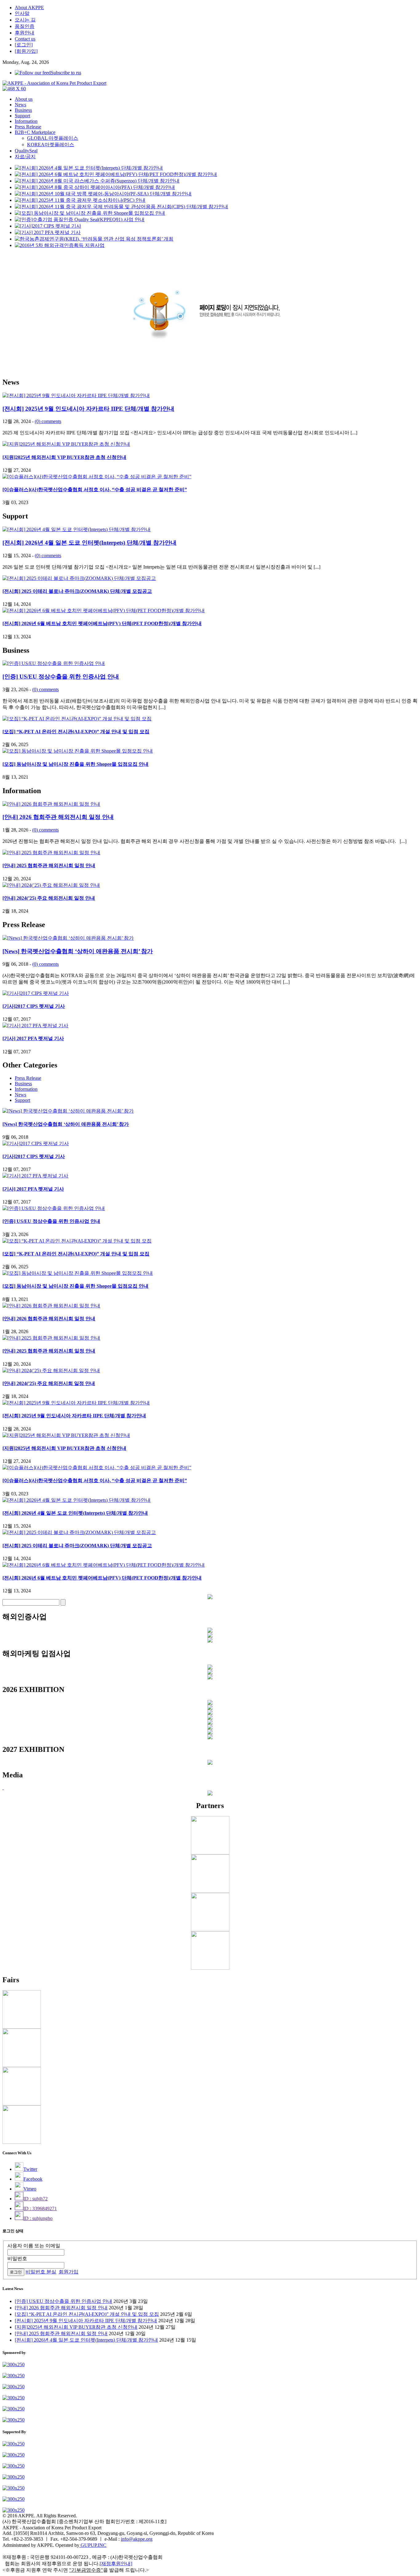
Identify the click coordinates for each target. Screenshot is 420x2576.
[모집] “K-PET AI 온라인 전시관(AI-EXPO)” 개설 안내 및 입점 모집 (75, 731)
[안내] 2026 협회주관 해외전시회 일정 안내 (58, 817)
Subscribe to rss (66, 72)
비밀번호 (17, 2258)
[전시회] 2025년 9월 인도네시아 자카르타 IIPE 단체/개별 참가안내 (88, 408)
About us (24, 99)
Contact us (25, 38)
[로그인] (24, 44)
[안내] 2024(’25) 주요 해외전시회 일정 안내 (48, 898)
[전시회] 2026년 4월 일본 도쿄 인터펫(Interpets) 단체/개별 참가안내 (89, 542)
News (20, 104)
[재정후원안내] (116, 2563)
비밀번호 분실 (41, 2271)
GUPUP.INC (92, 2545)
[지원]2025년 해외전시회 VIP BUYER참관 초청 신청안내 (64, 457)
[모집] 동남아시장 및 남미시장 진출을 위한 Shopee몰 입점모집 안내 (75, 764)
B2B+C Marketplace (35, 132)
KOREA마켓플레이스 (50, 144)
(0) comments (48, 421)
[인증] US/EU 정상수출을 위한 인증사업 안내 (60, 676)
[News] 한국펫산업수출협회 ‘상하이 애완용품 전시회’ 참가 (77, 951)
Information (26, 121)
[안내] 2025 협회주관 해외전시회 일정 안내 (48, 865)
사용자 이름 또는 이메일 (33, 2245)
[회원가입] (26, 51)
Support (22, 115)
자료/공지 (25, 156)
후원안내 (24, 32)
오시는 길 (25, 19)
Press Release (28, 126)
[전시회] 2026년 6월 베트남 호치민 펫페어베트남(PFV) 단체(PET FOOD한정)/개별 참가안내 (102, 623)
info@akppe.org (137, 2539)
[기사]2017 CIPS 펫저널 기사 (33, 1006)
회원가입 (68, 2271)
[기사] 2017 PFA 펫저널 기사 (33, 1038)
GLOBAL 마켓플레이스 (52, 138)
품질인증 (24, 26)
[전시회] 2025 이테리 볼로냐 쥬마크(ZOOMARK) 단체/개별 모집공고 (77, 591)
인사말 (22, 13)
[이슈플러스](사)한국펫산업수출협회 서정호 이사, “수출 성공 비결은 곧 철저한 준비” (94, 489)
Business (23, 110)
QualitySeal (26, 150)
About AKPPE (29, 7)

::::::::

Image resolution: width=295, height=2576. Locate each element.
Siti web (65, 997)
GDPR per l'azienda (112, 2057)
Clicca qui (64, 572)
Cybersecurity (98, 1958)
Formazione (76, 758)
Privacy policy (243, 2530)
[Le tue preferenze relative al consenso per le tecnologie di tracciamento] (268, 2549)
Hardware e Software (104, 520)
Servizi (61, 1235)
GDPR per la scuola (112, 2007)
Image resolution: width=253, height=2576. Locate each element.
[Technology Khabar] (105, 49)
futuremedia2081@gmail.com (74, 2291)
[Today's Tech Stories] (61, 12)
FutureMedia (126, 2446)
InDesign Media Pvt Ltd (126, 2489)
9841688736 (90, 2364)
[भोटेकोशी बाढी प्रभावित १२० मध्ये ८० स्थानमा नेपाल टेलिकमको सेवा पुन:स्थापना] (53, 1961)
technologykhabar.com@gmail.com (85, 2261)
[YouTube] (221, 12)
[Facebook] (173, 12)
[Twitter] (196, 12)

::::::::

__Exercise brief__
Copy out, exactly and alone, the lines of the entries above between the ones holding "Identify the click" and "Contact us (25, 38)", inclusive.

__Solution__
Identify the click coordinates for each target. Screenshot is 420x2576.
[모집] “K-PET AI 온라인 전시관(AI-EXPO)” 개설 안내 및 입점 모집 (75, 731)
[안내] 2026 협회주관 해외전시회 일정 안내 (58, 817)
Subscribe to rss (66, 72)
비밀번호 (17, 2258)
[전시회] 2025년 9월 인도네시아 자카르타 IIPE 단체/개별 참가안내 (88, 408)
About us (24, 99)
Contact us (25, 38)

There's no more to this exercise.